Directory finallinks not found.

Question

Directory finallinks not found.

Closed this issue 6 years ago · 3 comments

Hi,
I tried scraping urls with archive_scrapper, it worked smoothly.
But when trying to scrapping the content out of those url i tried running scrape with url. it is looking in the directory "links/finallinks" but there is no folder as such as finallinks created by archive_scrapper.

Answer 1 · 2018-06-28T11:08:03.000Z

@bhangaboy Hi, you need to run merger.py before running scrape_with_bs4.py. It will create separate final data file for each of the company. This data is merged from the google search results as well as all the web archives together. This is required to get rid of duplicate entries from different sources. scrape_with_bs4.py scrapes the data sequentially. To scrape it parallely, use quick_scraper.py .

Answer 2 · 2018-06-28T13:33:37.000Z

Hi gyanesh,
Thanks for replying. I tried running merger.py file for every company a new file was created for each company even after that i was getting that same directory error. It would be great help if you provide steps in good detail.

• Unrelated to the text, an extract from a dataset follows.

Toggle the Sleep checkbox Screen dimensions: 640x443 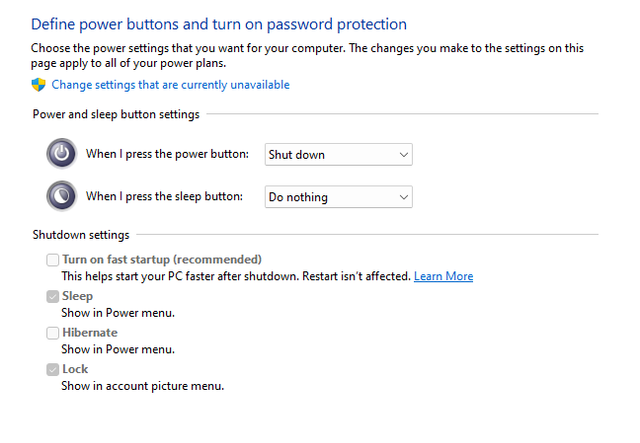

Answer 3 · 2018-07-18T18:43:56.000Z

@bhangaboy Hi, after running merged.py to get unique links for each company follow these steps:

Create a folder called finallinks inside links folder and copy the unique/full output which you got from running merge.py inside this folder.
Create an empty file tracker.data inside links folder. In Linux, you can do touch tracer.data.
After these steps run python scrape_with_bs4.py to get the data.